Respect is important because it contributes to a context of safety, openness, and reflection; this context is crucial for the brain to effectively process and encode academic material, as opposed to being preoccupied with emotional concerns. Although educators genuinely intend to foster respect—and they spend much time identifying and following a wide variety of programs for doing so—disrespect and bullying continue to be rampant in many schools. If we're putting so much effort, money, and commitment into creating respectful school cultures, then why are bullying rates still so high?
Many factors, including broken families, poverty, exposure to violent media, and an increasing amount of pressure on students, have been proposed as explanations for high bullying rates. A closer look at these factors can be quite discouraging because we, as individuals, have little power to change them. There is, however, an overlooked factor that can give us noteworthy levels of control and influence over school culture: staff members' well-being and professional relationships.
It's fascinating to visit schools that spend many precious resources on antibullying programs but where staff members are burned out, unhappy, stressed, and resentful. Such feelings often lead them to be impatient with and disrespectful of their students in spite of their good intentions. In a teacher's own words, "I start every day telling myself that I won't yell at this particular student and end every day remorseful and discouraged because I just had too much on my plate and yelled after all."
We should not underestimate how much a teacher's or principal's mood can affect students. Even when you think you're hiding negative feelings, or at least containing them, your very status as a teacher or principal magnifies the little you express.
Whether we like it or not, creating a school culture of respect starts deep in the heart of a staff's well-being and professional relationships. The buzz in the staff lunchroom can be as telling of school culture as the suspension rate. What are teachers talking about? Are they divided into groups that never mingle? How many teachers prefer to eat in their classrooms instead?

Problem-Saturated Conversation

What teachers talk about during their lunch break has dramatic implications. For many, it's the only time during the day they can sit down with fellow staff members and connect in a more personal way.
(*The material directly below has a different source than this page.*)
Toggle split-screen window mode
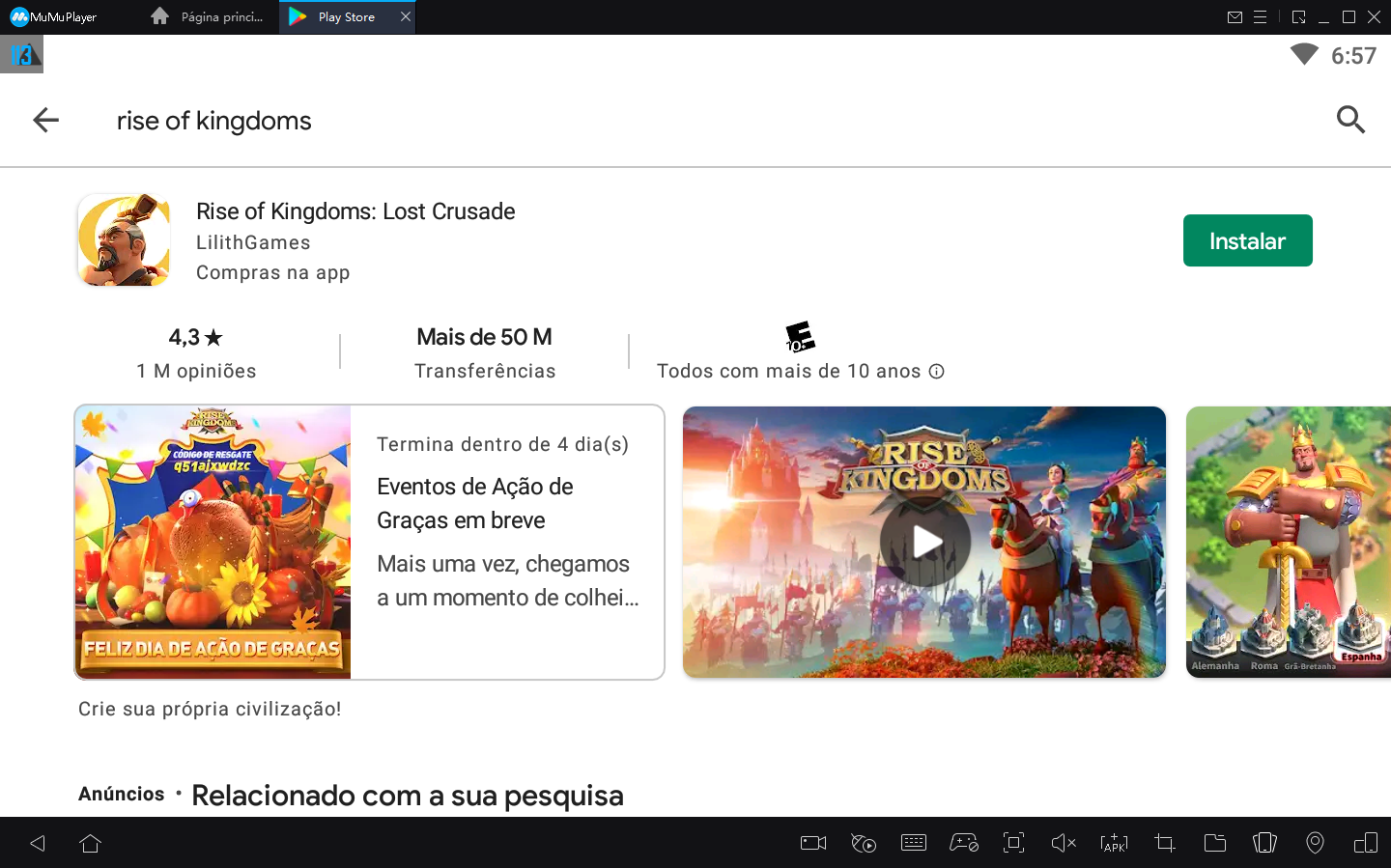This screenshot has width=1391, height=868. [x=1365, y=842]
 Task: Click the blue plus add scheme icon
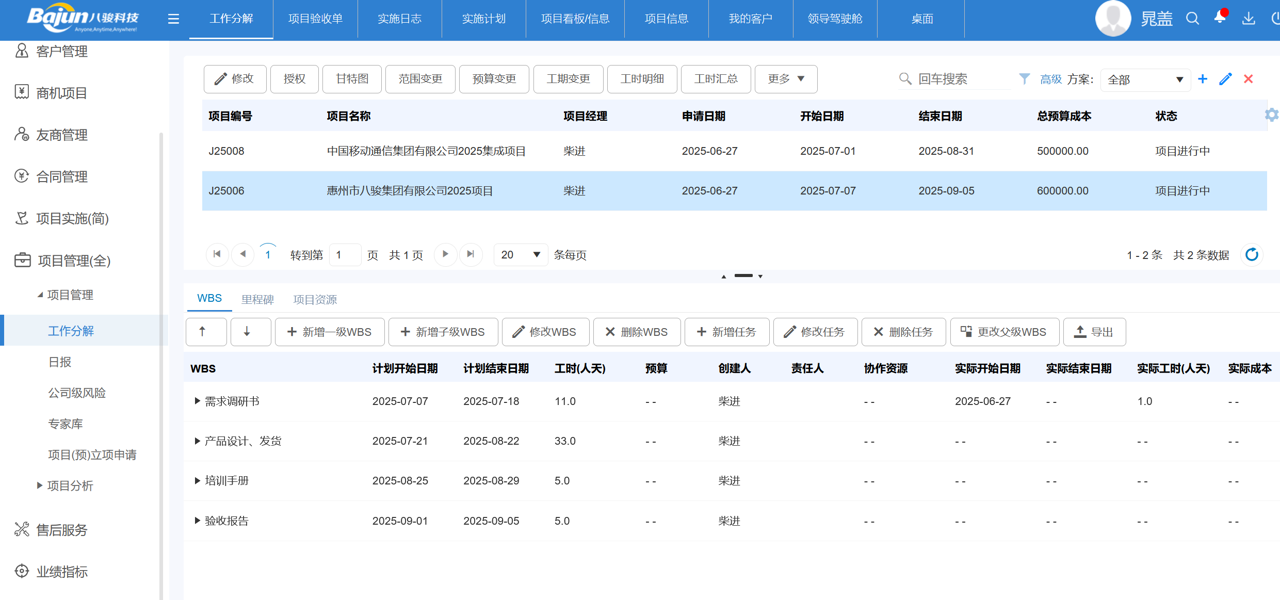[x=1202, y=79]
Unfortunately, given the immense workload, stress, responsibilities, pressures, and large classroom sizes that teachers are required to handle daily, it's easy for negativity to creep into the conversation.
Some teachers use their lunch break to rant about the latest misbehavior of a struggling student. The description is often the same: "The student is awful," and the teacher is "at a loss as to what to do." Day after day you hear, "You'll never believe what he did this morning!" Soon, lunchtime becomes filled with problem-saturated conversation.
A false sense of intimacy can develop as staff members commiserate with one another about these challenges. Although teachers may appear to be bonding, supporting one another, or simply unwinding, the reality couldn't be further from the truth. Sharing and being understood differ from problem-saturated conversation, which is a counterproductive process of complaining, criticizing, and dwelling negatively and repeatedly on the same narrow view (Weber, 2008).
The habit of engaging in problem-saturated conversations day after day raises a number of concerns. First, these conversations rarely lead to constructive solutions; rather, they lead to teachers seeing students in increasingly negative ways. After engaging in problem-saturated conversations, many teachers go back to their classes with renewed frustration toward the targeted students and, unknowingly, a heightened sense that they are entitled to be disrespectful. If colleagues confirmed that a student's behavior was "unacceptable," why should a teacher make an effort to treat this student with respect and kindness? Problem-saturated conversations set the stage for more problem behavior.
When teachers spend their only free time rehashing what brings them down, they don't talk about what energizes them, such as exciting projects or meaningful developments in their personal lives. It's easy for people to dwell on negative affective states because, according to neuroscientists, there are more neural networks in the brain associated with negative affect than with positive affect (Baumeister, Bratslavsky, Finkenauer, & Vohs, 2001); some scientists even speculate that these may be in the ratio of 5 to 1.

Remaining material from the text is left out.